Plus les années passent et plus son mal-être est perceptible. Son état dépressif s’aggrave, justifiant ainsi son hospitalisation. "Lorsque je suis arrivée aux urgences psychiatriques, j’étais au fond du trou, dans un état chaotique", se rappelle-t-elle avec émotion. "Ils ont pris la meilleure décision me concernant, je n’étais plus du tout en capacité de prendre soin de ma sécurité".

Aujourd’hui, Abigail est très reconnaissante d’en être passée par là, une étape compliquée dont elle est sortie avec brio. "Si je suis là encore aujourd’hui, ce n’est pas parce que j’ai été plus forte que mes pensées suicidaires, c’est parce que j’ai été hospitalisée", tient-elle à rappeler tout en appelant la population à prendre conscience de la gravité des troubles psychiques. "La souffrance est tellement grande qu’on en arrive à vouloir mettre fin à nos vies".

"C’est un mal totalement invisible aux yeux des autres"

Désormais, la jeune femme de 25 ans, qui suit un traitement médicamenteux, souhaite faire passer un message afin de rendre ce mal-être plus "réel" aux yeux de tous. Elle veut communiquer sur son histoire afin qu’elle profite à d’autres. "Nous sommes nombreux à souffrir de troubles psychiques et à tout faire pour cacher nos difficultés mais cela demande énormément d’énergie. Si nous n’en parlons pas, comment voulez-vous que la société puisse comprendre le chemin parcouru et le courage que cela demande d’aller se faire suivre ?", se questionne-t-elle.

"Je me disais que de toute façon, je ne méritais pas l'amour des autres"

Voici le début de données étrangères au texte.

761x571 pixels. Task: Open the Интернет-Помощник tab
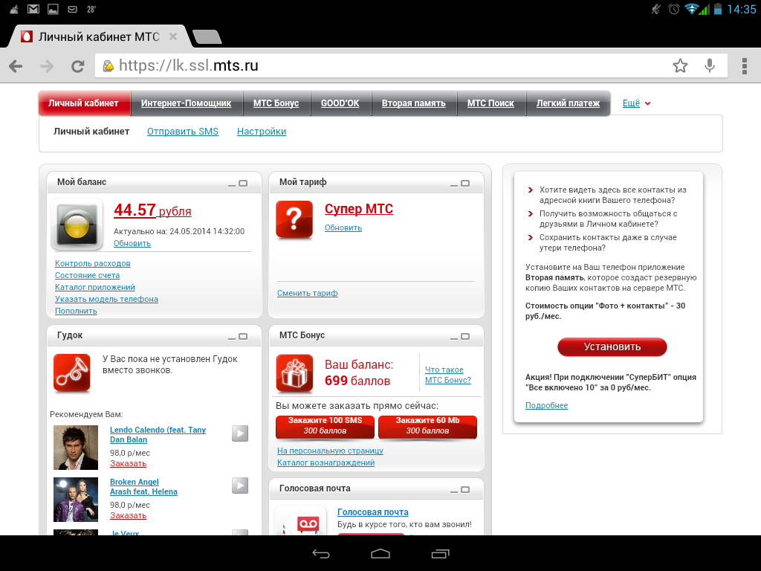tap(186, 103)
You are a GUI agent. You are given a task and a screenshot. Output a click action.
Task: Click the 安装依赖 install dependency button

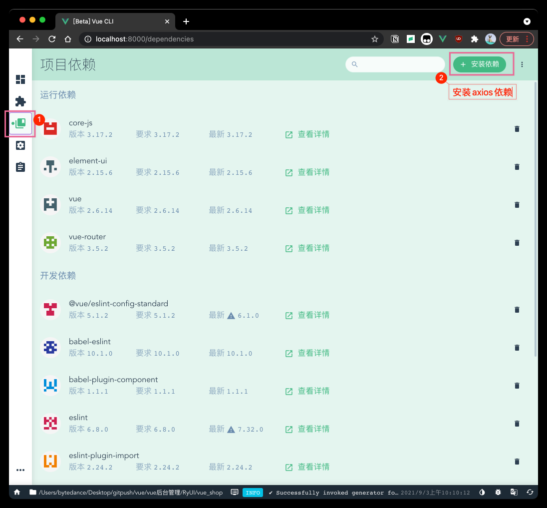pyautogui.click(x=479, y=64)
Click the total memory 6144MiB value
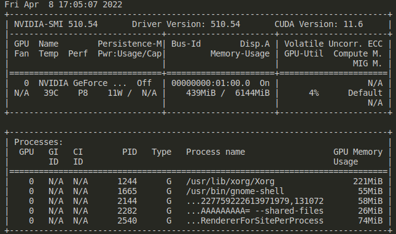396x234 pixels. tap(252, 93)
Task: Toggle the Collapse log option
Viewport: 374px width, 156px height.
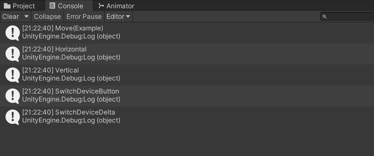Action: point(47,17)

Et si sa famille est présente pour la soutenir dans les différentes épreuves qu’elle traverse, Abigail a toujours eu du mal à se reposer sur l’épaule d’un petit-ami. Elle reconnait d’ailleurs avoir eu des "débuts très chaotiques" dans ses relations sentimentales. Comme elle l’explique, son cerveau est toujours en ébullition, prêt à dégainer des milliers de pensées négatives à la seconde. "J’étais tout le temps dans un état d’hyper vigilance, j’avais un sentiment d’imposture. J’avais peur que la personne me quitte si elle s’apercevait de qui j’étais réellement". Par conséquent, sa technique pour éviter de souffrir était d’abandonner avant d’être elle-même abandonnée. Consciente de sa dépendance affective, elle reconnaît avoir toujours eu besoin "d’exister" au travers du regard de l’autre.

Mais les ruptures l’anéantissent. La période de deuil est très dure à supporter. "Mes pensées sont totalement destructrices et non constructives. Je me répète constamment ne pas mériter l’amour des autres". Mais fort heureusement, Abigail trouve une porte de sortie dans "la thérapie des modes et des schémas", un programme "révolutionnaire" spécialisé pour les personnalités borderline. "Il s’agit d’un apprentissage des relations entre êtres humains", explique-t-elle tout en confiant "être super fière" d’elle et du chemin parcouru. "Aujourd’hui, je suis beaucoup plus stable, j’entretiens des relations beaucoup plus saines et je me sens beaucoup plus sécurisée dans mes liens affectifs", conclut-elle, expliquant qu’elle souhaite désormais laisser place au plaisir. Son prochain objectif est d’ores et déjà acté, elle veut réaliser un tour du monde.